ABOUT THIS TASK:
Your answer should be a single number: the count of lines in the records below containing the word "agent".

GIVEN DATA:
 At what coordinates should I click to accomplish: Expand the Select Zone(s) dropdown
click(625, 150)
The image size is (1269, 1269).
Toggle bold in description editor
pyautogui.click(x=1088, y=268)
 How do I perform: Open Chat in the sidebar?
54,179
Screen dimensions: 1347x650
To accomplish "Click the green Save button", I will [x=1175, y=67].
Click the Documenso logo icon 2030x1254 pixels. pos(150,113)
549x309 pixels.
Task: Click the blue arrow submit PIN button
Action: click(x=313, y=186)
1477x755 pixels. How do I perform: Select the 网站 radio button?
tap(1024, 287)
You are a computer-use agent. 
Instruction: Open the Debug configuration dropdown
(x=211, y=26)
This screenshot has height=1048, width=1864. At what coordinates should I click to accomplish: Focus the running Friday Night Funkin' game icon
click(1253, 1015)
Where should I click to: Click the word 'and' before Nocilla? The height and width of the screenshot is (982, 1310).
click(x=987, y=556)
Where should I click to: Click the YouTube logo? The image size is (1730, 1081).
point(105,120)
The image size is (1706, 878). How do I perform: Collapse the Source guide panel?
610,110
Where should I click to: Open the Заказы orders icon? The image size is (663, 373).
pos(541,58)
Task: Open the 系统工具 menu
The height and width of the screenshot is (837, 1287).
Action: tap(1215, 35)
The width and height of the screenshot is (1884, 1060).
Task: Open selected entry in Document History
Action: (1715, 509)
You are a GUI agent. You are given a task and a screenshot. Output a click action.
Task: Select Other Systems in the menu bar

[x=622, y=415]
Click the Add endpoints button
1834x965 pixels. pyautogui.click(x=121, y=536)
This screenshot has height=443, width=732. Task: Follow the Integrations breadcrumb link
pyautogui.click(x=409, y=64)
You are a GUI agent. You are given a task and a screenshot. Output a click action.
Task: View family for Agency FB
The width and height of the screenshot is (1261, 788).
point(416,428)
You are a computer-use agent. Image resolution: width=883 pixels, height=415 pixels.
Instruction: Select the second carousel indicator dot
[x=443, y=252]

ANSWER TO THIS TASK:
4